Well, my computer died. My computer died and my ability to write out notes on what we drank, the glorious, wonderful, exceptional wines we drank, at extremely competitive prices, and often with the most outrageously good food, all over Buenos Aires, that died too. Dozens of blog entries down the tube!
I have pictures until I’m blue in the face but it seems disingenuous to write the reviews from a memory, not in the moment. So I won’t. But there is one wine that was hugely inspirational and a turning point for me: An Argentinian Pinot.
If you’ve read any other reviews on this blog you’ll know I’m not a huge fan of Pinot, particularly the price point and the fawning review for middling wines and the snobbery attached to those who can actually produce it. Mea culpa: We had this red at a five course tasting menu and it rose to the occasion like no other. Guests at the table asked to see the bottle only to be amazed they were drinking Pinot. It was food friendly, a great sipper, and exactly, perfectly what a great Pinot should be, approachable, full of nuance, and just when you get friendly with it, then it reveals another dimension. And, to top it all off, who would of thunk that Argentina could produce brilliant Pinot?

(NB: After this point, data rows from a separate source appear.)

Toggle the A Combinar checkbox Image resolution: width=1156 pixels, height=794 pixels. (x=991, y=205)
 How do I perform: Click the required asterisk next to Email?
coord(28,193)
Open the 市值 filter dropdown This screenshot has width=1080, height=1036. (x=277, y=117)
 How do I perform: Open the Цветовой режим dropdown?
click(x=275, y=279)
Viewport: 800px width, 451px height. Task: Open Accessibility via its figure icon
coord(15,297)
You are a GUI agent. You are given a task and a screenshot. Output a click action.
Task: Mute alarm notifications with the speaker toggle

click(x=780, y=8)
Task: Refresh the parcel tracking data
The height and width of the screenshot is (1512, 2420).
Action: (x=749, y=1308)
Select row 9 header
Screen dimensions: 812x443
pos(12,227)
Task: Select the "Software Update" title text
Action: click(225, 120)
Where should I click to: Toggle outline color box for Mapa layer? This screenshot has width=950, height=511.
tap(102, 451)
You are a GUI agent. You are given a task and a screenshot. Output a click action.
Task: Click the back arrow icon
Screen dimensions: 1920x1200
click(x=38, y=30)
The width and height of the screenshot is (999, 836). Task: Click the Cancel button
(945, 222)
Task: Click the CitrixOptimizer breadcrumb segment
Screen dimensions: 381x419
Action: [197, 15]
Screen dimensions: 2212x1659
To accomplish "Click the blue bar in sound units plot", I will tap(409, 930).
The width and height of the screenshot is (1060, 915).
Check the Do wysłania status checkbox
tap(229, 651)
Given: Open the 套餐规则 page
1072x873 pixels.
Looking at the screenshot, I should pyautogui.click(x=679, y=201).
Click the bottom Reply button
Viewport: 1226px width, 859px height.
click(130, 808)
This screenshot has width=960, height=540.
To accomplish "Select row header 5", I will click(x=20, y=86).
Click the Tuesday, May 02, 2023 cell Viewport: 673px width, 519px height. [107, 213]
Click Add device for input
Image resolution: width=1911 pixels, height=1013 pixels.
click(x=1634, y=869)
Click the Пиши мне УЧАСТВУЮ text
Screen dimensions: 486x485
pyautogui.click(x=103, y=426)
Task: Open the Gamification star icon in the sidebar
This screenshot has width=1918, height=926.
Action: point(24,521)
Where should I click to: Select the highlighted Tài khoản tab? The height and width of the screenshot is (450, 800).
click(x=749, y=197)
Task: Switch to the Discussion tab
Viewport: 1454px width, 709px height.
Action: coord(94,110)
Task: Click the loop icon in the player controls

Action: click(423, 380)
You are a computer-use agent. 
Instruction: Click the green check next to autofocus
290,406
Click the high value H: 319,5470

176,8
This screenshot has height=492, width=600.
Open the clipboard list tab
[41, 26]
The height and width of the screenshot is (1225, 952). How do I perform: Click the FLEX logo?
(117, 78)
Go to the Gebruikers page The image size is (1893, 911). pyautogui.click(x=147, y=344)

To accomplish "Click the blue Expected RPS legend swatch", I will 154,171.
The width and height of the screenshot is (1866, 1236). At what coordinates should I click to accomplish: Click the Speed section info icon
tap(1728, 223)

If travel is about broadening the mind, then thank you Barrandica.
Of course I spent days afterwards trying to find it, and from the sneers of the wine snob vintners I ran across there was much disdain for the house and/or the wine. But mark my words: This is like the Cornell students advising Enron as a sell 12 years before it tanked. There is something hot, hot, hot in Argentina, and it’s called Pinot, and before you know it you’ll be crowing too. Bye bye Malbec.
Price: Don’t know. Included in a tasting menu. Couldn’t source it commercially.
Market Liquidity: Like Usain Bolt; out of nowhere and winning with ease.